There might be a hitch, Chander and Kortz said. OpenAI's terms of service require that the majority of claims be solved through arbitration, not suits. There's an exception for claims "to stop unauthorized usage or abuse of the Services or intellectual residential or commercial property violation or misappropriation."
There's a larger drawback, though, experts stated.
"You need to know that the fantastic scholar Mark Lemley and a coauthor argue that AI terms of usage are likely unenforceable," Chander stated. He was describing a January 10 paper, "The Mirage of Artificial Intelligence Terms of Use Restrictions," by Stanford Law's Mark A. Lemley and Peter Henderson of Princeton University's Center for Information Technology Policy.
To date, "no design developer has actually tried to implement these terms with financial charges or injunctive relief," the paper says.
"This is most likely for excellent factor: we believe that the legal enforceability of these licenses is questionable," it includes. That remains in part because model outputs "are mainly not copyrightable" and since laws like the Digital Millennium Copyright Act and fishtanklive.wiki the Computer Fraud and Abuse Act "deal minimal option," it says.

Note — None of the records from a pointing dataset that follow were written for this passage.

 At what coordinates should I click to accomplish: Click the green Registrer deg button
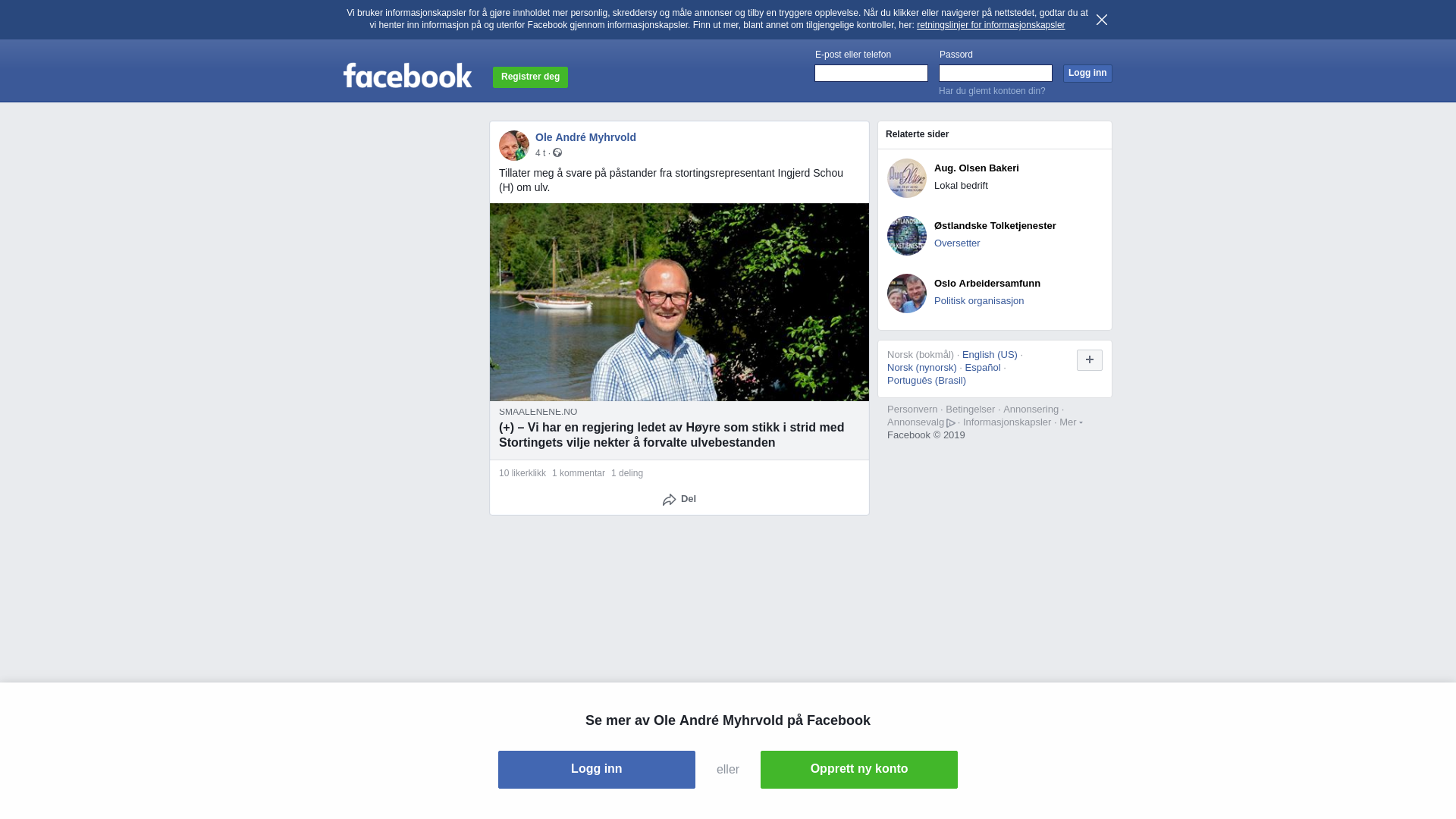coord(530,77)
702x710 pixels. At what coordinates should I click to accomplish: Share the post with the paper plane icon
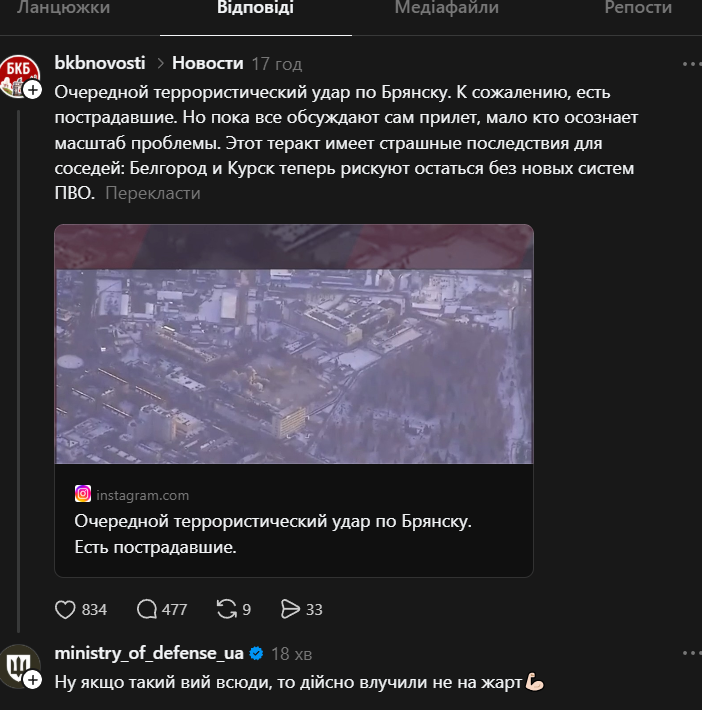291,609

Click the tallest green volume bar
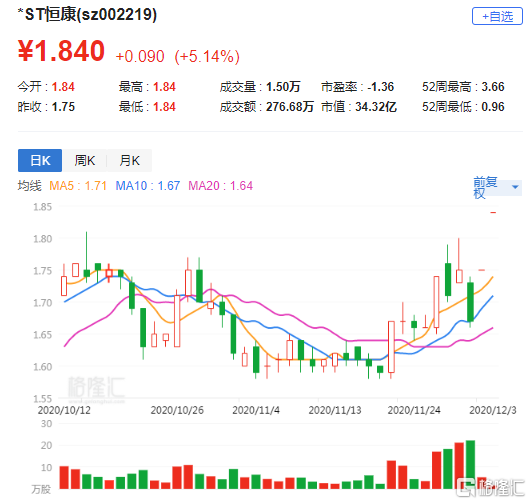[x=470, y=464]
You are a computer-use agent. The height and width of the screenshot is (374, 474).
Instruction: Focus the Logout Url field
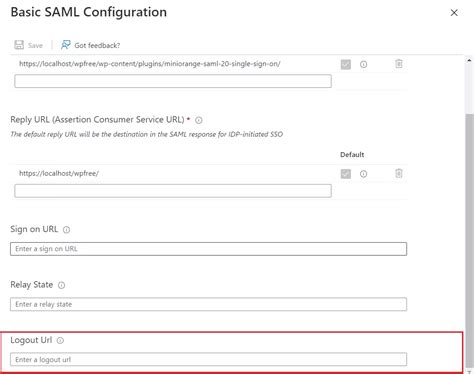[208, 360]
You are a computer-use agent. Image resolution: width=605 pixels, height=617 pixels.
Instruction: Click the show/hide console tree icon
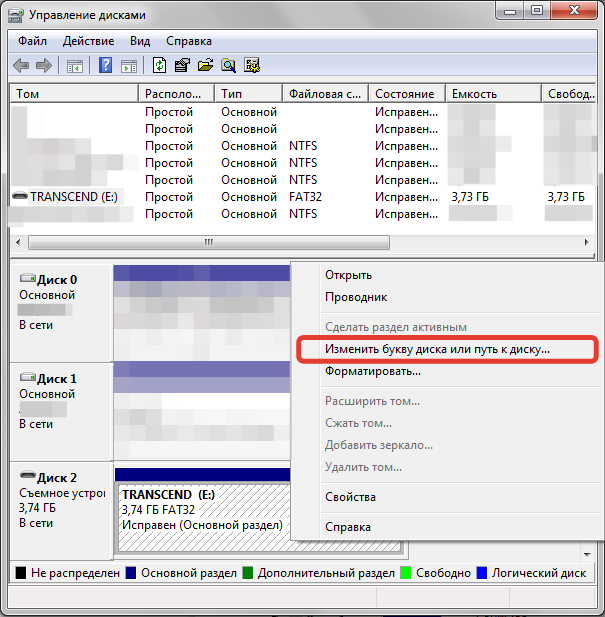75,66
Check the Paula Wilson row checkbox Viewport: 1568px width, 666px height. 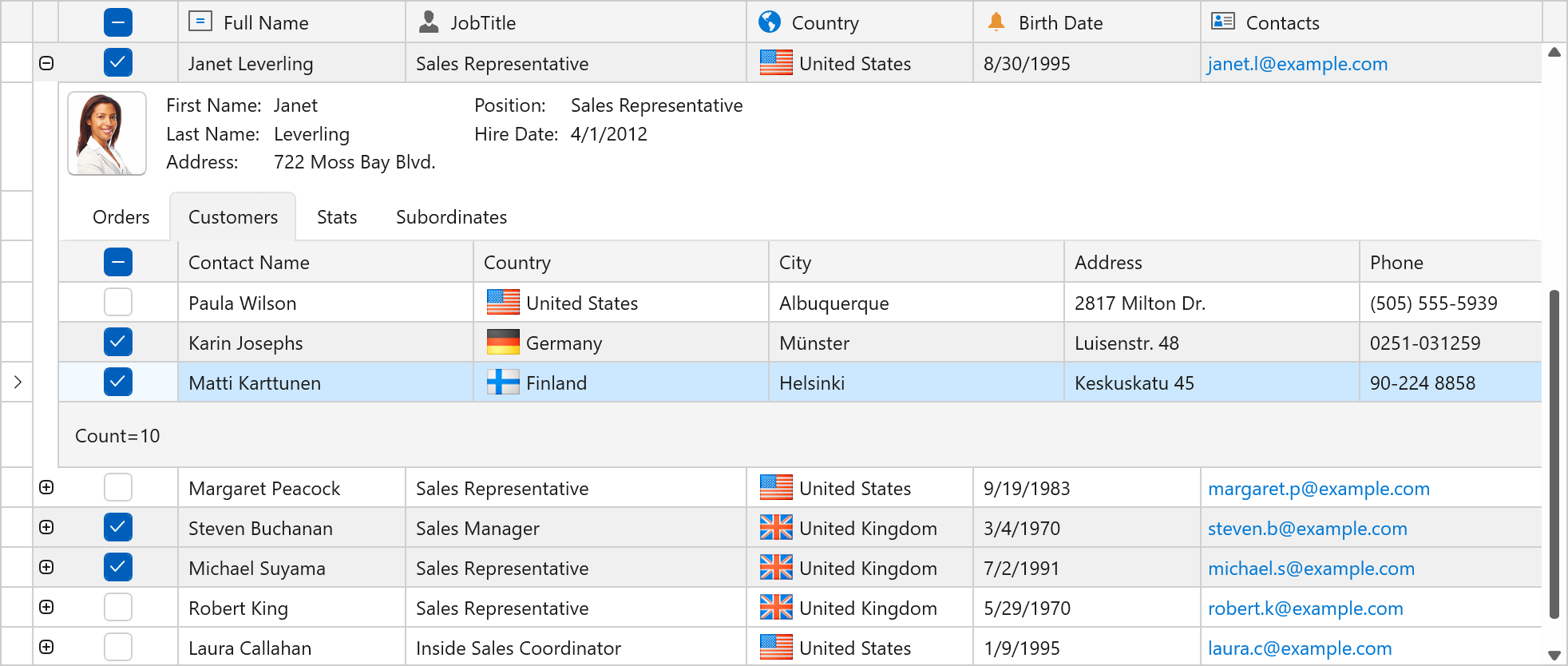[118, 303]
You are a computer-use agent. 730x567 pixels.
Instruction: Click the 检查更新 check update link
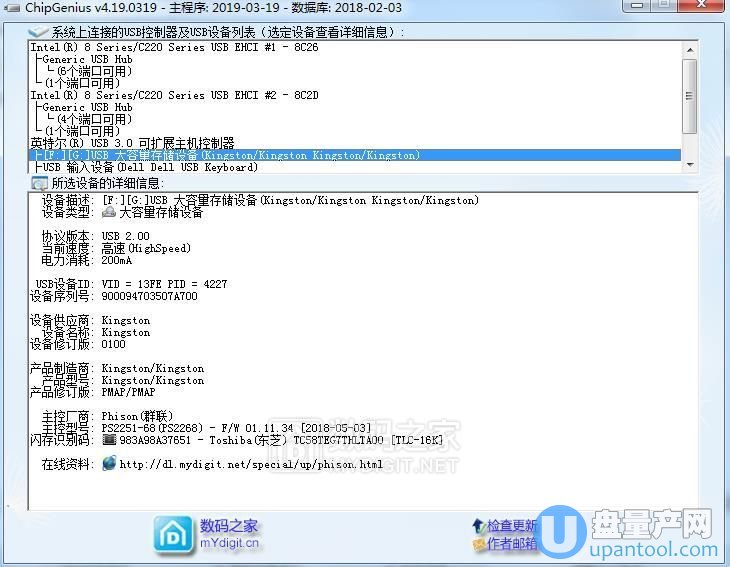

"I believe they are most likely unenforceable," Lemley informed BI of OpenAI's terms of service, "since DeepSeek didn't take anything copyrighted by OpenAI and since courts usually will not implement arrangements not to complete in the lack of an IP right that would avoid that competition."
Lawsuits in between parties in various nations, each with its own legal and enforcement systems, are always difficult, Kortz said.
Even if OpenAI cleared all the above obstacles and won a judgment from a United States court or arbitrator, "in order to get DeepSeek to turn over cash or stop doing what it's doing, the enforcement would come down to the Chinese legal system," he said.
Here, OpenAI would be at the mercy of another extremely complex area of law - the enforcement of foreign judgments and the balancing of specific and business rights and nationwide sovereignty - that extends back to before the founding of the US.
"So this is, a long, complicated, laden process," Kortz included.
Could OpenAI have protected itself better from a distilling incursion?
"They could have utilized technical measures to obstruct repetitive access to their website," Lemley stated. "But doing so would also hinder normal consumers."
He included: "I don't think they could, or should, have a legitimate legal claim against the searching of uncopyrightable information from a public website."
Representatives for DeepSeek did not instantly react to a demand for remark.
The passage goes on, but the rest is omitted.